New to this: In January I was sent for blood... - Thyroid UK

Thyroid UK

137,936 members161,765 posts

New to this

4 Replies

In January I was sent for blood tests by a gynaecologist and he happened to check my thyroid as he was doing a full check. I was told by the GP that the results showed i had a ’massively’ underactive thyroid and she went through the symptoms with me- most of which I’d been suffering with but I’d put it down to feeling my age and having a 5 year old as well as working odd shifts so always exhausted.

I started on 50g Levothyroxine. A month later my bloods were redone and were still ‘not great’ but showing improvement do they kept things as they were.

In the meantime I’d done some research And found that a gluten free diet might be a good idea so I’ve not been gluten free for 6 weeks.

I’d like to understand more about the condition but I’m not sure where to start. eg. I had gained weight without changing my diet or exercise and I now i presume it’s as a result of my thyroid problems. Will it now be possible for me to lose weight? Will it happen naturally when my levels return to normal? Will my fertility be impacted? Can I do anything to improve fertility?

I’m due another blood test in May. Can I ask the gp for a full break down so I can understand the results better? Do I need a private test to get a full break down?

Everyone in here seems so knowledgeable- I guess I’m kind of hoping you all started like me with your head reeling a bit.

Read more about...
4 Replies
fuchsia-pink profile image
fuchsia-pink

Welcome to the forum.

A few suggestions, if I may.

First, you really need full testing: the NHS will routinely test TSH, and this is something of a blunt instrument. It's useful initially but less so as you start taking levo. The NSH will also, usually, test free T4, the inactive thyroid hormone, but you also really need free T3 testing (the active thyroid hormone, needed in every cell in your body); thyroid antibodies; and key nutrients - ferritin, folate, vit D and B12, as these will make your medication most effective.

You are entitled to your results: just saying you are "in range" or "over-range" or "under-range" is not good enough. If you post your blood results, and ranges, forum members can help. The ranges are important as these vary form lab to lab.
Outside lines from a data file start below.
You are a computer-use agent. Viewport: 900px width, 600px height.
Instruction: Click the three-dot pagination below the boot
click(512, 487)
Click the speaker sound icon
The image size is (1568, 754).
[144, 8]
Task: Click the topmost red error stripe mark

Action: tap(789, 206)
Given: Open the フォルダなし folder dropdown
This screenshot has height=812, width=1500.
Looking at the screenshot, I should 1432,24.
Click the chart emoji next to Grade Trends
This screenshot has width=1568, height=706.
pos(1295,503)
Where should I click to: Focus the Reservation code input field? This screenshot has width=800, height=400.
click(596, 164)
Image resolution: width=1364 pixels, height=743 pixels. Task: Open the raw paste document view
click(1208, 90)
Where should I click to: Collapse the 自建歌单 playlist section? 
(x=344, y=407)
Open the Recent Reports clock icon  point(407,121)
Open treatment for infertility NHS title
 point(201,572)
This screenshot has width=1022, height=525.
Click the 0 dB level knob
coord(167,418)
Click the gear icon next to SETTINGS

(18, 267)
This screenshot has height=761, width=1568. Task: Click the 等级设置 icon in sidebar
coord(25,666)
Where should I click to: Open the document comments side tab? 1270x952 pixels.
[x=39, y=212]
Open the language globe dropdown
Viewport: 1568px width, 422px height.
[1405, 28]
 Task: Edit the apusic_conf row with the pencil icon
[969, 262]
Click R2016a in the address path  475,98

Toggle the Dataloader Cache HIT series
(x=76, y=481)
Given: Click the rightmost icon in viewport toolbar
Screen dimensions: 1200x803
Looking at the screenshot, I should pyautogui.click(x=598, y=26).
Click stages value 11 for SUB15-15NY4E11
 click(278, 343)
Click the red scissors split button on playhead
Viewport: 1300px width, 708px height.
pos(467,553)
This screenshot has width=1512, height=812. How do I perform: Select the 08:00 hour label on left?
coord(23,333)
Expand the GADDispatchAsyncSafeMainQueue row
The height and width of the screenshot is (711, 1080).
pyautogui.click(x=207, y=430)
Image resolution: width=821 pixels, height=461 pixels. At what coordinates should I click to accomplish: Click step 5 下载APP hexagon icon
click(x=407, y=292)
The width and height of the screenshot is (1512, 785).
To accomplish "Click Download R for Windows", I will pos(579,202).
You will find lots of useful info on the Thyroid UK site, and helvella 's excellent glossary [pinned, on the right]explains the key terms you need to understand.

Finally, it's a slow, slow journey. You will need to be patient. It will take a while to reach optimum medication, as this needs to be increased very gradually, and your bloods re-tested at 6 - 8 week intervals.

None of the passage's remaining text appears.